Check each line of the entries below for the string "computer"; copy every line where it appears.

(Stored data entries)
________________
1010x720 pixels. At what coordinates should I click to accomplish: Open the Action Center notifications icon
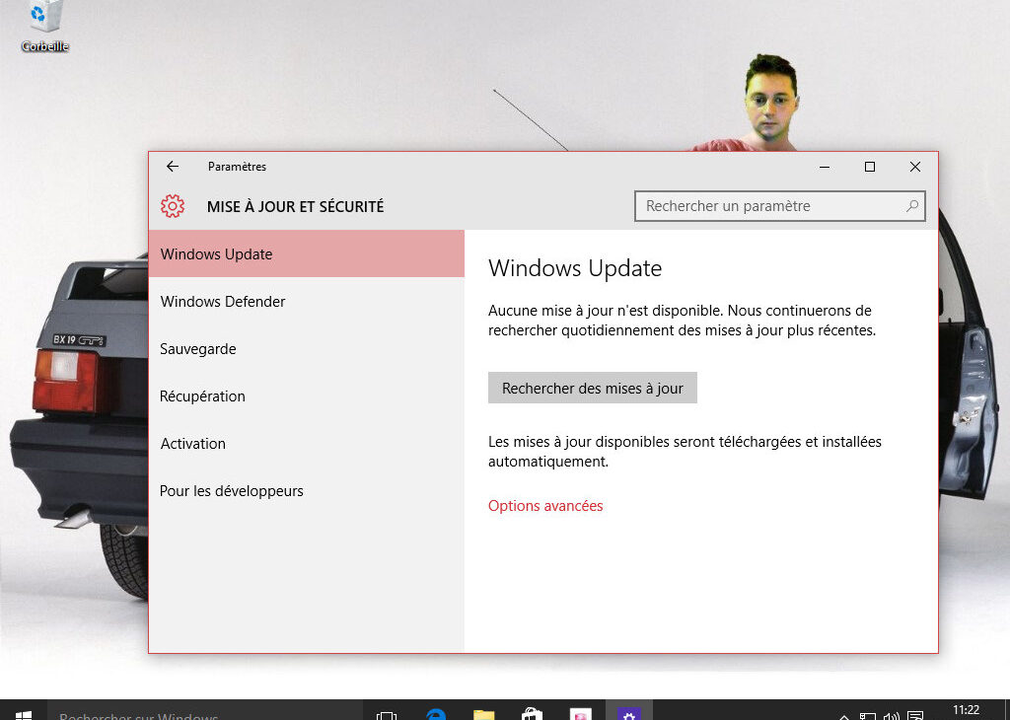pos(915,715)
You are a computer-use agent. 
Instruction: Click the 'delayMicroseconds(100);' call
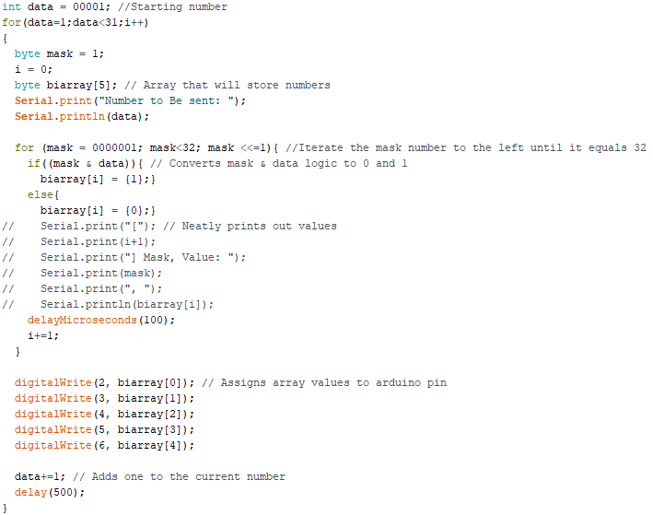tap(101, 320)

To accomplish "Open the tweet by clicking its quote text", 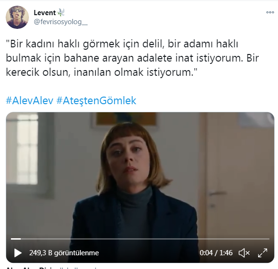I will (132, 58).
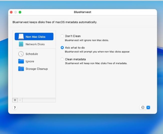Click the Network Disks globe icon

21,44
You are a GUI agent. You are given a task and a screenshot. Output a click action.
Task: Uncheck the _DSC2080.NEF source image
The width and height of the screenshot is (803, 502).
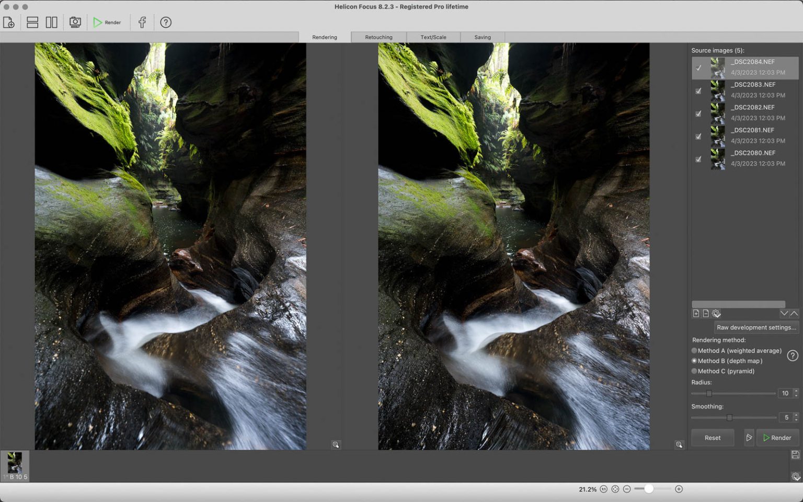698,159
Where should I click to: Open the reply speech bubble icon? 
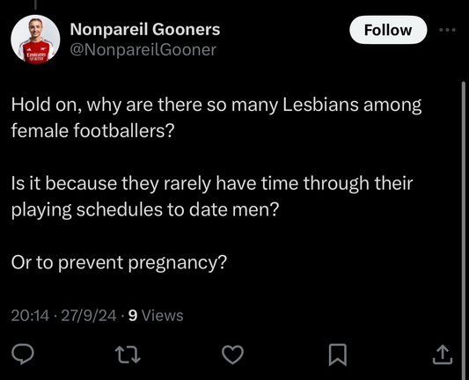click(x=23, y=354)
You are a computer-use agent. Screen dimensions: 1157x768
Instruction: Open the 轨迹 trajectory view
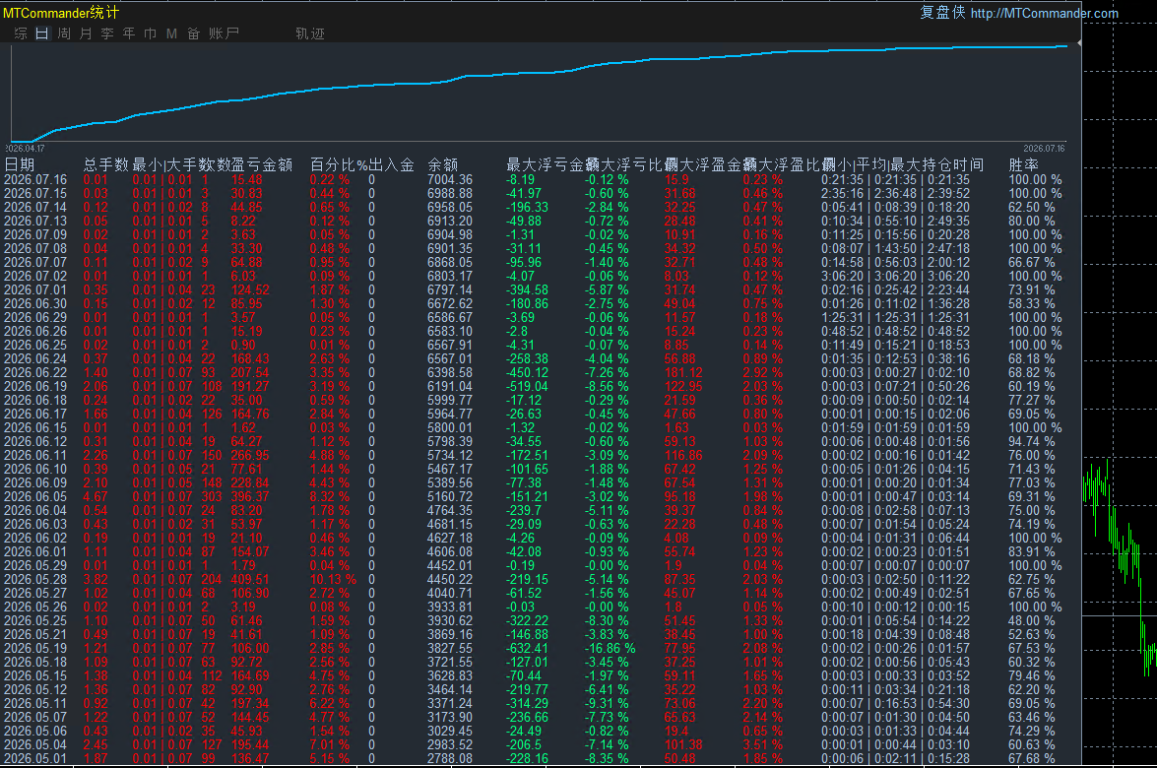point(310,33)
________________
**Exercise result:**
You are a computer-use agent. 
You are a computer-use agent. Screen dimensions: 1157x768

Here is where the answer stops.